Sponsored Content brought to you by: Bank of America
Author: Carla Molina, SVP, External Communications & Austin Market Executive, Bank of America
As a nation, we have a fundamental belief in the American dream. If you work hard enough, anything is possible. The youth of our country will one day be our future leaders, which is why Bank of America invests so significantly in education programs that support and develop a strong workforce.
Today, our youth looks more diverse than it has in years past. According to the latest Census data, Texas is now a majority minority state, with 40.2% being Hispanic/Latino and growing at a faster pace than other ethnicities. Despite the tremendous growth, strong trajectory and opportunity with our young and diverse population, diverse communities still face many obstacles, including disparities in opportunities, education and prospects for socioeconomic mobility
For example, a 2021 report documented unemployment amongst white Austinites at 3.4%, compared to 6% among Black Austinites and 4.1% among Hispanic Austinites.
As part of our commitment to help build pathways for students of color to become successful in their careers, Bank of America has made a $25 million investment in 21 higher education institutions across the country, including Hispanic Serving Institutions (HSIs), Historically Black Colleges and Universities (HBCUs) and community colleges. In Austin, the bank has invested $333,000 in university programs this year, including at Huston-Tillotson University, St. Edward’s University and The University of Texas.
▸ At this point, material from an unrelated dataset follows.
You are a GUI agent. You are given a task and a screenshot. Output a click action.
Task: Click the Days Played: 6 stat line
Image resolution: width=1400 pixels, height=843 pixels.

With a particular focus on entrepreneurship and business education, grants for all three universities support young entrepreneurs and Black and Hispanic/Latino students, many of whom are from low-income families and the first in their families to go to college. Each program helps break down barriers and provides unique opportunities that will advance careers and fuel economic opportunity.
Bank of America has been a longstanding supporter of Huston-Tillotson, our only local HBCU and the oldest higher education institution in Austin, through grants, volunteerism and other support. This year, the bank was able to help the renowned institution establish the Center for Innovation and Entrepreneurship (CEI). Bank of America’s funding extends beyond university students, though, as the CEI will provide high-quality business and economic development assistance to existing small businesses, as well as nascent and future entrepreneurs in the Austin area. Specifically, the Center now plans to hire quality trainers and purchase equipment that will be used to launch a virtual venture capital lab in the space, providing students and entrepreneurs with hands-on experimental learning through internships with a venture fund, incubator or startup.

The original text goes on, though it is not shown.